== Source material ==
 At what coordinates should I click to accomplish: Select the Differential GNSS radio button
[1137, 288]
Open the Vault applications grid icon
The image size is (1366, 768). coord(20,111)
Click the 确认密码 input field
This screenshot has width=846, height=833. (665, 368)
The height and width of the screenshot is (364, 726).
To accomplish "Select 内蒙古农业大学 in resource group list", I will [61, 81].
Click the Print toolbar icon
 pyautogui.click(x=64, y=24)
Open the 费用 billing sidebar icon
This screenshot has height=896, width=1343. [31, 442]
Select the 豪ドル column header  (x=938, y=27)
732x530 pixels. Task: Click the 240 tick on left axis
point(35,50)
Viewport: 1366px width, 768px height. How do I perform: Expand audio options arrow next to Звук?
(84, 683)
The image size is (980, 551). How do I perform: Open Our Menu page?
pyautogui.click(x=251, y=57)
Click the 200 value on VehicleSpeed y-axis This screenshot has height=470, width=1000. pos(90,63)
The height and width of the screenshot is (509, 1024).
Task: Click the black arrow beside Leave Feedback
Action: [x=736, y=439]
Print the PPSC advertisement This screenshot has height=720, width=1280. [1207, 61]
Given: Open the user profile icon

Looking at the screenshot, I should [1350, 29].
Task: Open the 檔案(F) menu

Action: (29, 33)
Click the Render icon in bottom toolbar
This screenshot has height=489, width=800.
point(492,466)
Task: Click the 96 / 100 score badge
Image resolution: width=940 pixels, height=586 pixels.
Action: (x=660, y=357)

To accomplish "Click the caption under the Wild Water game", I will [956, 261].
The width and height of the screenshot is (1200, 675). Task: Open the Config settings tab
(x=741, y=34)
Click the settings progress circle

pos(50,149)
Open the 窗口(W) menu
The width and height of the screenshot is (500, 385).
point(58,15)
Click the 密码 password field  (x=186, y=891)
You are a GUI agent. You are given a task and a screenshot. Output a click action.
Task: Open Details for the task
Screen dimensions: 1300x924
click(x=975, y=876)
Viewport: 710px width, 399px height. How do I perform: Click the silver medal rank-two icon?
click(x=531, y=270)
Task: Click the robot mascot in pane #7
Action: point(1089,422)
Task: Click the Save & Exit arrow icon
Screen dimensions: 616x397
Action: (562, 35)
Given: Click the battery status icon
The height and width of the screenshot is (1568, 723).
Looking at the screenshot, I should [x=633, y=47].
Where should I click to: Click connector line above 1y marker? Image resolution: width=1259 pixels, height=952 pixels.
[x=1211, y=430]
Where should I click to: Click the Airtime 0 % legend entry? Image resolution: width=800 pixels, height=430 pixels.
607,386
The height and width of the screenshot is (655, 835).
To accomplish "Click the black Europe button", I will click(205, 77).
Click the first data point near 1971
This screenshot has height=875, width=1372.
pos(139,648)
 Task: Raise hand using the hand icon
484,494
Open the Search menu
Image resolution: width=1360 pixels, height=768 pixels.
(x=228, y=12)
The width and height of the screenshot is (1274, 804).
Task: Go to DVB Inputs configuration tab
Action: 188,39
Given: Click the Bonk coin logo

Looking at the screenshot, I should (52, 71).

== Work instruction ==
The answer must be the complete set of entries, retyped exactly.

== Response box ==
 At what coordinates should I click to accomplish: Select the Differential GNSS radio button
[1137, 288]
Open the Vault applications grid icon
The image size is (1366, 768). coord(20,111)
Click the 确认密码 input field
This screenshot has width=846, height=833. (665, 368)
The height and width of the screenshot is (364, 726).
To accomplish "Select 内蒙古农业大学 in resource group list", I will [61, 81].
Click the Print toolbar icon
 pyautogui.click(x=64, y=24)
Open the 费用 billing sidebar icon
This screenshot has height=896, width=1343. [31, 442]
Select the 豪ドル column header  (x=938, y=27)
732x530 pixels. Task: Click the 240 tick on left axis
point(35,50)
Viewport: 1366px width, 768px height. How do I perform: Expand audio options arrow next to Звук?
(84, 683)
The image size is (980, 551). How do I perform: Open Our Menu page?
pyautogui.click(x=251, y=57)
Click the 200 value on VehicleSpeed y-axis This screenshot has height=470, width=1000. pos(90,63)
The height and width of the screenshot is (509, 1024).
Task: Click the black arrow beside Leave Feedback
Action: [x=736, y=439]
Print the PPSC advertisement This screenshot has height=720, width=1280. [1207, 61]
Given: Open the user profile icon

Looking at the screenshot, I should [1350, 29].
Task: Open the 檔案(F) menu

Action: (29, 33)
Click the Render icon in bottom toolbar
This screenshot has height=489, width=800.
point(492,466)
Task: Click the 96 / 100 score badge
Image resolution: width=940 pixels, height=586 pixels.
Action: (x=660, y=357)

To accomplish "Click the caption under the Wild Water game", I will [956, 261].
The width and height of the screenshot is (1200, 675). Task: Open the Config settings tab
(x=741, y=34)
Click the settings progress circle

pos(50,149)
Open the 窗口(W) menu
The width and height of the screenshot is (500, 385).
point(58,15)
Click the 密码 password field  (x=186, y=891)
You are a GUI agent. You are given a task and a screenshot. Output a click action.
Task: Open Details for the task
Screen dimensions: 1300x924
click(x=975, y=876)
Viewport: 710px width, 399px height. How do I perform: Click the silver medal rank-two icon?
click(x=531, y=270)
Task: Click the robot mascot in pane #7
Action: point(1089,422)
Task: Click the Save & Exit arrow icon
Screen dimensions: 616x397
Action: (562, 35)
Given: Click the battery status icon
The height and width of the screenshot is (1568, 723).
Looking at the screenshot, I should [x=633, y=47].
Where should I click to: Click connector line above 1y marker? Image resolution: width=1259 pixels, height=952 pixels.
[x=1211, y=430]
Where should I click to: Click the Airtime 0 % legend entry? Image resolution: width=800 pixels, height=430 pixels.
607,386
The height and width of the screenshot is (655, 835).
To accomplish "Click the black Europe button", I will click(205, 77).
Click the first data point near 1971
This screenshot has height=875, width=1372.
pos(139,648)
 Task: Raise hand using the hand icon
484,494
Open the Search menu
Image resolution: width=1360 pixels, height=768 pixels.
(x=228, y=12)
The width and height of the screenshot is (1274, 804).
Task: Go to DVB Inputs configuration tab
Action: 188,39
Given: Click the Bonk coin logo

Looking at the screenshot, I should (52, 71).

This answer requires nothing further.